Sembra una profezia di Casaleggio-Crozza: tra cinquant'anni il politicamente corretto proibirà le battute sugli uomini di Neanderthal, perché loro saranno tra noi. Stavolta però c'è poco da ridere.
Com’era un neonato di Neanderthal?
Legittima curiosità scientifica, se si limita – com’è stato sinora – a ipotesi e modelli. Ma nell’era in cui si ritiene lecito realizzare tutto ciò che si desidera è quasi inevitabile che salti fuori lo scienziato (o sedicente tale) che vuole provare davvero a costruirlo in laboratorio.
George Church, genetista americano della Harvard Medical School, ha annunciato che intende clonare l’ominide vissuto tra 200mila e 40mila anni fa ricostruendo il suo dna e iniettandolo in un ovocita umano per ottenere un embrione che andrà poi impiantato nell’utero di una madre "volontaria". Il tutto – dice – per poter studiare dal vivo un esemplare di un nostro progenitore: «Cloniamo ogni tipo di mammifero – ha dichiarato Church –, è molto probabile che riusciremmo a clonare un essere umano. Perché non dovrebbe essere possibile?». «Perché è un’aberrazione e un atto di arroganza tecnologica che nulla ha a che fare con la scienza – gli risponde il biologo Angelo Vescovi –. Le divergenze genetiche tra una specie vissuta migliaia di anni fa e noi sono tali che è persino difficile immaginare cosa potrebbe accadere al contatto tra il dna di una specie assai meno evoluta e i mitocondri dell’ovocita umano. Nella migliore delle ipotesi, fallimenti e malformazioni, il tutto per soddisfare una curiosità. Senza contare l’assoluta mancanza di rispetto per la donna come madre...».

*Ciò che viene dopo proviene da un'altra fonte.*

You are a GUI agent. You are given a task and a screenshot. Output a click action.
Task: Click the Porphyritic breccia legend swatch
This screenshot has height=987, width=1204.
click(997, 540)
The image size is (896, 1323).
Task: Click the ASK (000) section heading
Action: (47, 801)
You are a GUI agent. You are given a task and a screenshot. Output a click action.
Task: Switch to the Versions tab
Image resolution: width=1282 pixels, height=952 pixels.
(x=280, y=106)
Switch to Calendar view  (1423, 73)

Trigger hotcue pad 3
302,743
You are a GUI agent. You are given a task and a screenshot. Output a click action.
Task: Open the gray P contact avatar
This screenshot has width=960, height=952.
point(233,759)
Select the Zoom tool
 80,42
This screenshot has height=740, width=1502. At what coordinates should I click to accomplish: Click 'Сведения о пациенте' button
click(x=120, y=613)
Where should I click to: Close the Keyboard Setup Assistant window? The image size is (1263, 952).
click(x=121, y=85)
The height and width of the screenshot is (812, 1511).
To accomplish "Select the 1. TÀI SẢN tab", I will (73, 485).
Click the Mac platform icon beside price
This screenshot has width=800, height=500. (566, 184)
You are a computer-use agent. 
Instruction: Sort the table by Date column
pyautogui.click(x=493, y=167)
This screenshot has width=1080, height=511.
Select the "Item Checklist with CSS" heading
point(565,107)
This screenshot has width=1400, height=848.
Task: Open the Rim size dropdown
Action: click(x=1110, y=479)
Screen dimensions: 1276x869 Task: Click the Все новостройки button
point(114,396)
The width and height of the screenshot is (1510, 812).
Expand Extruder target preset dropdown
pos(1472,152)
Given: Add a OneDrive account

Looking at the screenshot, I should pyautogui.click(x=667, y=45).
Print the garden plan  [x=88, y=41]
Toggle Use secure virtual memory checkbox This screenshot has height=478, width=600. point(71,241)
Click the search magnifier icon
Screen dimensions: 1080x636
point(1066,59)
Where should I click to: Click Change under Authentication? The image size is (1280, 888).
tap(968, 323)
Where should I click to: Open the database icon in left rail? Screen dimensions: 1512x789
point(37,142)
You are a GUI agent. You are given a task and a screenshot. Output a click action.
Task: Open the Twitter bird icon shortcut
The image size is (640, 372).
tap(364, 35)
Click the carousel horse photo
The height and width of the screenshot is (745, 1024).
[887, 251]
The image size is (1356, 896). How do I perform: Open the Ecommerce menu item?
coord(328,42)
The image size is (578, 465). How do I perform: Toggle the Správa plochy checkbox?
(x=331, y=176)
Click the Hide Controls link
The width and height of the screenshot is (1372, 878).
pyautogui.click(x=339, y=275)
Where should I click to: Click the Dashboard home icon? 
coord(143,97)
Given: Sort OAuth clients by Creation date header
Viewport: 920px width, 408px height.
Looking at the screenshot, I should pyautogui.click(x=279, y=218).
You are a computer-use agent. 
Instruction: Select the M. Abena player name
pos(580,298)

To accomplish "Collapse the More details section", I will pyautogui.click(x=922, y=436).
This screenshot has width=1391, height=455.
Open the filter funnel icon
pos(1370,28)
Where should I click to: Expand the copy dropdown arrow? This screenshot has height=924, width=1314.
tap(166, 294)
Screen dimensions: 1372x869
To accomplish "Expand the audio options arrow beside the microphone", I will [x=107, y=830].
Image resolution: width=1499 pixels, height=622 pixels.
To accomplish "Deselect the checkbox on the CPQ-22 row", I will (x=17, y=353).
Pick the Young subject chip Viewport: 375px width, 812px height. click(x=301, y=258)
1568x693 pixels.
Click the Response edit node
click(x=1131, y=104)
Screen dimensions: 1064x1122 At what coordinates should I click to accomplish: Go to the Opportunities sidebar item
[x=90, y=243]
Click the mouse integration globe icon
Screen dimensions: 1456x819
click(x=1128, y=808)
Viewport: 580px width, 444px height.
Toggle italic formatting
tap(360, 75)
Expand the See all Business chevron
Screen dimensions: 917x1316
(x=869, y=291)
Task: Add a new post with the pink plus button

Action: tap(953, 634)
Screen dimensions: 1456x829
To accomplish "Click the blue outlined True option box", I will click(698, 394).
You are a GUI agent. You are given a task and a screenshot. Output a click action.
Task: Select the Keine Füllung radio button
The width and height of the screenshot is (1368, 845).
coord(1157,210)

Risoluta anche la bocciatura di Adriano Pessina, filosofo e bioeticista: «È un’idea figlia della pretesa di trasformare l’uomo nell’oggetto di una sperimentazione senza freni: la ribellione contro la nostra natura passa per la considerazione dell’essere umano come un prodotto biologico a disposizione. La scienza non può umiliare il valore dell’uomo. Bioeticamente è una follia».